People of color, LGBTQ+ employees, new parents, employees with disabilities, and veterans represent just some of the resource groups available at many companies. But they should be open to all and recognized appropriately by companies to promote allyship and advocacy. And allyship comes in many forms. At MasterCard, for instance, an employee resource group of young professionals (the “YoPros”) is teaching older employees how to use social media.
For all this to work, CEOs must share their goals and progress made toward them.

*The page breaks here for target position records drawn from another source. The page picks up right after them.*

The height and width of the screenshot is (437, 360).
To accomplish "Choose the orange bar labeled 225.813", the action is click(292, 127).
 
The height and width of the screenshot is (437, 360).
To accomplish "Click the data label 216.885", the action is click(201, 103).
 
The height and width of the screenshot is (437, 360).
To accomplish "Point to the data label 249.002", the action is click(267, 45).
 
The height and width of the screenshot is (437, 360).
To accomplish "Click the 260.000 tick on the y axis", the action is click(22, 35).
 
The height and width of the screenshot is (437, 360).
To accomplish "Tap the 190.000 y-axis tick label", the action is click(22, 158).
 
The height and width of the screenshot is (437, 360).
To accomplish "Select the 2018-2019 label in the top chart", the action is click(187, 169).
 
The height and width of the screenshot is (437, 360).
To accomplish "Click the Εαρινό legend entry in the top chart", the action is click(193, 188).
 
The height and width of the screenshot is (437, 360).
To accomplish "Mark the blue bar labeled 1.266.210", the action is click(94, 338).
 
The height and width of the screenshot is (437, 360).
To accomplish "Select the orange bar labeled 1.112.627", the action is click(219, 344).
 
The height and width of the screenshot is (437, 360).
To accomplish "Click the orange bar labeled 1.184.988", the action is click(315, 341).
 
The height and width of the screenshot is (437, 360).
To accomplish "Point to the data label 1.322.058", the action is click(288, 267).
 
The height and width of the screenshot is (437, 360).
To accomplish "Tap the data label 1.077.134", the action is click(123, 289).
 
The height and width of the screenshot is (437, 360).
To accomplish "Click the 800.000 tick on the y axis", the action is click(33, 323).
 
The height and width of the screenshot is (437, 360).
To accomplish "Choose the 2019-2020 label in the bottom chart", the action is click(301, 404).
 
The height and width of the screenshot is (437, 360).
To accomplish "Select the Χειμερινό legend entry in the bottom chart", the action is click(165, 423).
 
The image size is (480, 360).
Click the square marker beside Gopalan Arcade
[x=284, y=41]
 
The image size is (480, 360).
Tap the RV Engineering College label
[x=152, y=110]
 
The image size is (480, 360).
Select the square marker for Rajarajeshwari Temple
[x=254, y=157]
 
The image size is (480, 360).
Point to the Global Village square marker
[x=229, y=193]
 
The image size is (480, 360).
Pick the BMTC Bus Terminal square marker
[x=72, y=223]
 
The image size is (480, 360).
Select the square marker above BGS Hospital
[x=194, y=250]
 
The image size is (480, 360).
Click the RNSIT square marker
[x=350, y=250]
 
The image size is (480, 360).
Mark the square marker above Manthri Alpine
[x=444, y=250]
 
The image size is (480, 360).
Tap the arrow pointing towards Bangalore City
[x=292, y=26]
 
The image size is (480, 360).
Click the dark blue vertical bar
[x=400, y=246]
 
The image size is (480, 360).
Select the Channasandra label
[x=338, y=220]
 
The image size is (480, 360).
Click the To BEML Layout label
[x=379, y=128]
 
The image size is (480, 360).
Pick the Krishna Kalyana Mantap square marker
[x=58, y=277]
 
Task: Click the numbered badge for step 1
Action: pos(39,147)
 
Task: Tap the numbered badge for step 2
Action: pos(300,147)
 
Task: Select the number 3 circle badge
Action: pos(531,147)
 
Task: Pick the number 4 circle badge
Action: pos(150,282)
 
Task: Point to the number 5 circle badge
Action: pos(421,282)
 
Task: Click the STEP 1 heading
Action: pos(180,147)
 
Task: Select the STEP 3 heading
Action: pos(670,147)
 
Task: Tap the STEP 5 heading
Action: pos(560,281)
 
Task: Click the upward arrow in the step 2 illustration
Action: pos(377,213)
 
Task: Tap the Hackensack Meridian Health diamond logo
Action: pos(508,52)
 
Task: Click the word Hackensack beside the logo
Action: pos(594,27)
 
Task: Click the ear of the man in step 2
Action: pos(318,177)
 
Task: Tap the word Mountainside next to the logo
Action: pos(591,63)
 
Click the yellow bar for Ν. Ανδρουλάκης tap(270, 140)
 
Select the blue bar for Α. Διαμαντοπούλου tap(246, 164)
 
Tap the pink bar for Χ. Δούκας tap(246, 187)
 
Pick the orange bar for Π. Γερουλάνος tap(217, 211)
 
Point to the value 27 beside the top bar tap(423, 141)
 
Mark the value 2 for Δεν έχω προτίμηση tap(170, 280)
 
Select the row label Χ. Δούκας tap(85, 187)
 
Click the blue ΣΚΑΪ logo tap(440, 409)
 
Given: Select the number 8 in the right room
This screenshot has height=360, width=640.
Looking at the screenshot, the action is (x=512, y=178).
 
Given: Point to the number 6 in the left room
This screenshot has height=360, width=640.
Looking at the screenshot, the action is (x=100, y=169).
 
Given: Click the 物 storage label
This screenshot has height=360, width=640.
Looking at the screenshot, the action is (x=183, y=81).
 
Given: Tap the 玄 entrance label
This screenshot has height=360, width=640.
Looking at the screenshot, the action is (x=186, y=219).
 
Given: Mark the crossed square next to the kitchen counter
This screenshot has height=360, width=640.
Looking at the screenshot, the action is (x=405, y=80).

More companies have established marketing and communication efforts to be more transparent about their diversity and inclusion goals. These should include internal reporting channels (an intranet dashboard, for instance) and public-facing measures that reflect how companies are turning words into action.
CEOs have many reasons to cultivate more inclusive workplaces and many measures to employ. This is a mission all leaders should compel themselves to take.
“If you feel like you belong, you’re more likely to feel engaged at work and want to stay at your company,” said Pooja Jain-Link, a researcher of Coqual’s ‘The Power of Belonging’ project. “If you have a lower sense of belonging, you’re more likely to feel stalled in your career. If you and your colleagues feel you all belong, work is better and more enjoyable. You’re ready to get up in the morning and connect with your colleagues, not just punch the clock and sit in the corner rolling your eyes at company leaders.”